EXERCISE PASSAGE:
::::::::

I noticed about 3 weeks ago that I had a tire showing signs of cracking. I would have thought that the UV product that I was using wasn't working had it been on all 4 tires but it was only one. I deliberated for a while on what to do and then I found this post. I made the phone call this morning and within 10 minutes Nanco had 5 new tires on their way to me. I have a local trip planned for this weekend but the Nanco tires will not be here before then. My salesperson is trying to get authorization from the service manager to swap my defective tires for Duro tires that are on another TT on their lot. Would I be better off cancelling my trip and waiting on the new Nanco's or should I let the dealer swap the Duros?


----------



## tdvffjohn

If they are willing to swap rims and all for the weekend(or even just tires to your rims) do it, why ruin a good weekend of camping.


----------



## TNOutbacker

Well our dealer called back earlier and said that they would swap rims and tires with another TT until our new Nancos came in. Great move by the dealer and it reinforces my loyalty to them. I may have to pay them a visit to check out the new Kargoroo 5er. The problem now is it is supposed to rain all weekend. Thanks ERNESTO







I love camping in the rain but I'm not sure how thrilled my 3 kids will be.


----------



## wolfwood

TNOutbacker said:


> Well our dealer called back earlier and said that they would swap rims and tires with another TT until our new Nancos came in. Great move by the dealer and it reinforces my loyalty to them. I may have to pay them a visit to check out the new Kargoroo 5er. The problem now is it is supposed to rain all weekend. Thanks ERNESTO
> 
> 
> 
> 
> 
> 
> 
> I love camping in the rain but I'm not sure how thrilled my 3 kids will be.


GOOD FOR YOU!!! GOOD FOR YOUR DEALER!!! We were in the same place....ready to go on our 1st trip in 2 wks when we 1st found the problem Keystone actually replaced our tires (not TireCo) but couldn't get them to us in time. The dealer was willing swap tires for us off the lot...but ended up actually gettong Keystone's authorization to go out & buy tires locally. Funny how SOME dealers know how to keep customers happy and others just don't give a da**. Glad to hear you've got the former! (btw, it rained on our trip too - but hey - we had good tires!







)


----------



## h2oman

Wierd. I just checked mine out and they were bad. I check the pressure before every trip and never noticed it before but mine are bad too. Got mine in March of "05 and never saw it. I called NANCO today (or whatever they are called now) and they are sending me 5 new tires. That is customer service. I'm stoked.

John


----------



## wolfwood

h2oman said:


> Wierd. I just checked mine out and they were bad. I check the pressure before every trip and never noticed it before but mine are bad too. Got mine in March of "05 and never saw it. I called NANCO today (or whatever they are called now) and they are sending me 5 new tires. That is customer service. I'm stoked.
> 
> John


Well.... actually....its probably more like avoidance of a law suit. Either way, sounds like you were lucky that in time and with all your trips, you didn't have a major problem. Glad you're being taken care of!!!!

::::::::

GIVEN INFORMATION:
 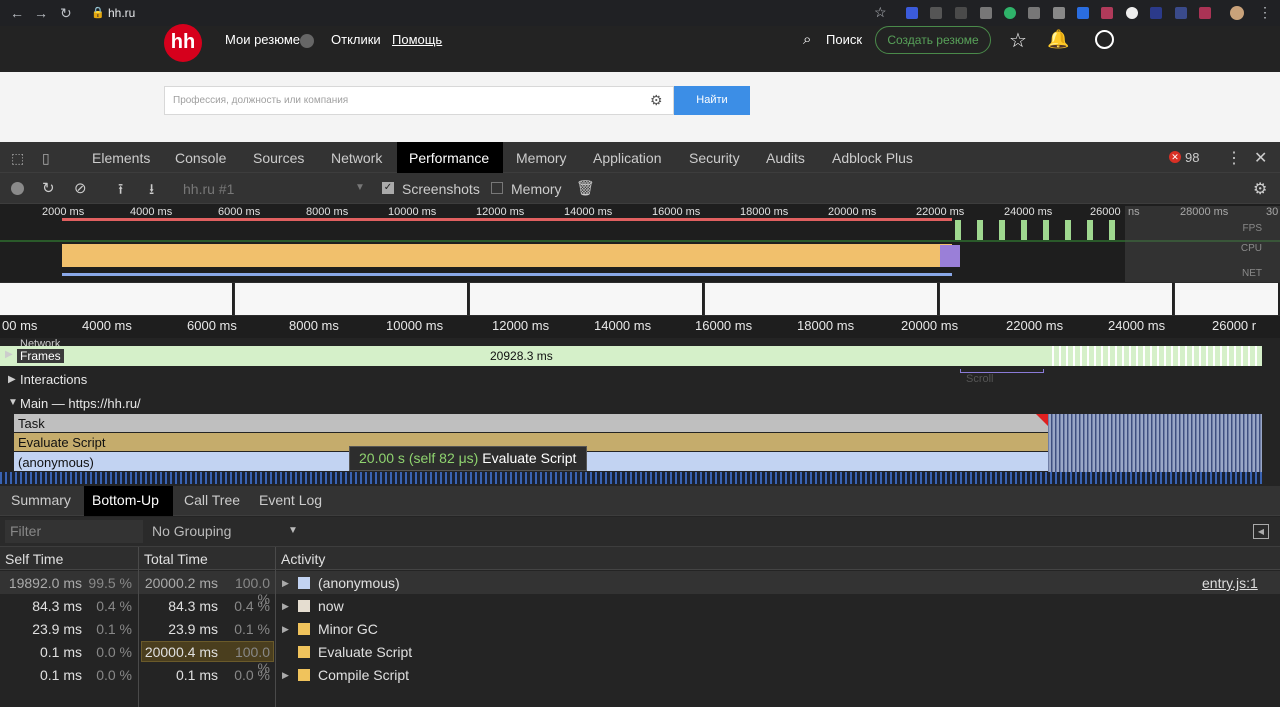 I want to click on nav-my-resumes: Мои резюме, so click(x=262, y=40).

::::::::

TASKS TO CARRY OUT:
A – Summarize the tire thread in two sentences.
B – According to the tire thread, how soon after the phone call did Nanco have new tires on the way?
C – Retype the part of the tire thread starting at "I noticed about" and ending at "swap the Duros?".
You won't need the lines to do any of this.

SOLUTIONS:
A – One poster found cracking on a single tire, called Nanco, and had five new tires sent, but they would not arrive before a planned weekend trip. The dealer agreed to swap rims and tires with another TT until the new Nancos came in, and other posters described having their own tires replaced.

B – Within 10 minutes.

C –
I noticed about 3 weeks ago that I had a tire showing signs of cracking. I would have thought that the UV product that I was using wasn't working had it been on all 4 tires but it was only one. I deliberated for a while on what to do and then I found this post. I made the phone call this morning and within 10 minutes Nanco had 5 new tires on their way to me. I have a local trip planned for this weekend but the Nanco tires will not be here before then. My salesperson is trying to get authorization from the service manager to swap my defective tires for Duro tires that are on another TT on their lot. Would I be better off cancelling my trip and waiting on the new Nanco's or should I let the dealer swap the Duros?